Thailand: Hearing, Not Listening: A Common Practice

2002

Chintana Sandilands

In a democratic country, confrontation and verbal difference of opinion are common. In home life, schools, public debate and workplace relations, people are exposed to and involved in exchange of opinion and this necessarily impacts on the national level. Freedom of expression is accepted as a fundamental right with the result that both hearing and listening to the words of others becomes necessary for everyone in society, including leaders. Ideally, this means that rational means are used to solve the inevitable conflicts and confrontation that arise in society, both intimately between individuals and on a national level between leaders and the populace.

‘Hearing, not listening’ has recently become a very popular phrase among Thais and within the Thai media. It is used to refer specifically to current Prime Minister, Police Lieutenant Colonel Thaksin Shinawatra, widely regarded within the media as a 'new-style dictator', not in the historical military style, but authoritarian nonetheless. The media have been scolding him for not responding effectively to the needs of the people and the nation, acting with his own advisors and taking little notice of the response - 'hearing' the people, but 'not listening' to the words they say. Yet this trait in not confined to the Prime Minister: it has been a common practice of rulers in Thai society for a long time.

Thai people are known for their dislike of disagreement and confrontation. From the earliest age, through language and culture, we are taught to hear, listen and obey those who are our superiors – from within our own home, through to national leaders. We are taught to trust and rely on them, and this somehow becomes an inability to do wrong. These social habits and expectations have existed in Thai society for so long that they have created conventional behaviour patterns, both for the elite and the general populace. Thai leaders have centralised power in the past and governed the country through an insistence that the populace follows their dictates and we have done so, accepting bad governance for years before finally reacting. We created this from within our history and society, and it exists today with the statements made about the current administration. It is easy to blame our leaders for abuse of power, yet the populace too shares a responsibility for national development, a responsibility to participate fully in the destination of the country.

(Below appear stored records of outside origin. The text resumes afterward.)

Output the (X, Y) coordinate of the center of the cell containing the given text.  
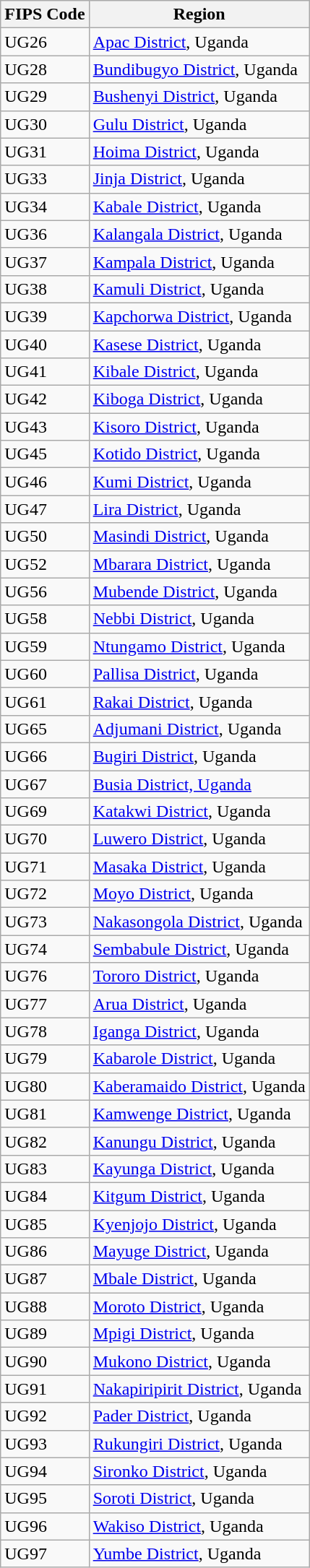
UG77 (45, 1004)
UG80 (45, 1087)
Kasese District, Uganda (199, 345)
UG87 (45, 1280)
UG41 (45, 372)
Masaka District, Uganda (199, 867)
Luwero District, Uganda (199, 840)
UG96 (45, 1527)
UG60 (45, 674)
Iganga District, Uganda (199, 1032)
Kampala District, Uganda (199, 262)
Pader District, Uganda (199, 1417)
Rukungiri District, Uganda (199, 1444)
Kotido District, Uganda (199, 455)
UG67 (45, 784)
UG65 (45, 729)
Gulu District, Uganda (199, 124)
UG92 (45, 1417)
Masindi District, Uganda (199, 537)
Kibale District, Uganda (199, 372)
UG31 (45, 152)
Kumi District, Uganda (199, 482)
Rakai District, Uganda (199, 702)
UG73 (45, 922)
UG83 (45, 1169)
Kalangala District, Uganda (199, 234)
UG85 (45, 1225)
Lira District, Uganda (199, 509)
UG88 (45, 1307)
Kitgum District, Uganda (199, 1197)
Nakasongola District, Uganda (199, 922)
UG97 (45, 1554)
UG69 (45, 812)
Busia District, Uganda (199, 784)
Kiboga District, Uganda (199, 400)
UG42 (45, 400)
Pallisa District, Uganda (199, 674)
Region (199, 14)
Bugiri District, Uganda (199, 757)
Kayunga District, Uganda (199, 1169)
UG61 (45, 702)
Nebbi District, Uganda (199, 619)
Ntungamo District, Uganda (199, 647)
UG29 (45, 97)
UG89 (45, 1335)
Kabale District, Uganda (199, 207)
UG70 (45, 840)
Yumbe District, Uganda (199, 1554)
Apac District, Uganda (199, 42)
Kabarole District, Uganda (199, 1059)
UG26 (45, 42)
Kisoro District, Uganda (199, 427)
Kaberamaido District, Uganda (199, 1087)
Moroto District, Uganda (199, 1307)
Arua District, Uganda (199, 1004)
Wakiso District, Uganda (199, 1527)
UG56 (45, 592)
Moyo District, Uganda (199, 895)
UG79 (45, 1059)
UG43 (45, 427)
Katakwi District, Uganda (199, 812)
UG91 (45, 1390)
Mbarara District, Uganda (199, 564)
Soroti District, Uganda (199, 1499)
UG36 (45, 234)
UG59 (45, 647)
FIPS Code (45, 14)
UG40 (45, 345)
Kamwenge District, Uganda (199, 1114)
UG74 (45, 950)
UG38 (45, 289)
Kyenjojo District, Uganda (199, 1225)
UG81 (45, 1114)
UG45 (45, 455)
UG52 (45, 564)
UG90 (45, 1362)
Sembabule District, Uganda (199, 950)
Mpigi District, Uganda (199, 1335)
UG37 (45, 262)
Bundibugyo District, Uganda (199, 69)
UG72 (45, 895)
UG39 (45, 317)
Mbale District, Uganda (199, 1280)
UG93 (45, 1444)
UG50 (45, 537)
UG58 (45, 619)
UG66 (45, 757)
UG95 (45, 1499)
UG47 (45, 509)
UG78 (45, 1032)
UG84 (45, 1197)
Mukono District, Uganda (199, 1362)
Hoima District, Uganda (199, 152)
UG86 (45, 1252)
Kapchorwa District, Uganda (199, 317)
UG33 (45, 179)
UG76 (45, 977)
UG71 (45, 867)
UG46 (45, 482)
UG28 (45, 69)
Kanungu District, Uganda (199, 1142)
Sironko District, Uganda (199, 1472)
UG34 (45, 207)
UG94 (45, 1472)
UG82 (45, 1142)
Tororo District, Uganda (199, 977)
UG30 (45, 124)
Mubende District, Uganda (199, 592)
Bushenyi District, Uganda (199, 97)
Nakapiripirit District, Uganda (199, 1390)
Kamuli District, Uganda (199, 289)
Mayuge District, Uganda (199, 1252)
Jinja District, Uganda (199, 179)
Adjumani District, Uganda (199, 729)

If we are to change the pattern of national leadership of our nation, we must begin where the ‘follow-the-leader’ mentality begins, with ourselves and our homes. With parents allowing their children to voice their opinions, with teachers allowing the same for students in schools, with employers and finally with our national leaders. When we personally confront disagreement and difference of opinion, we must prove ourselves that we are mature enough to think rationally, using debate and discussion to reach constructive and democratic resolutions. Our leaders deserve the term for which we have chosen them, to prove themselves if they will, and if not then we have the democratic right to punish them with removal from a leadership position. Then leaders within our country may learn that hearing and listening are essential.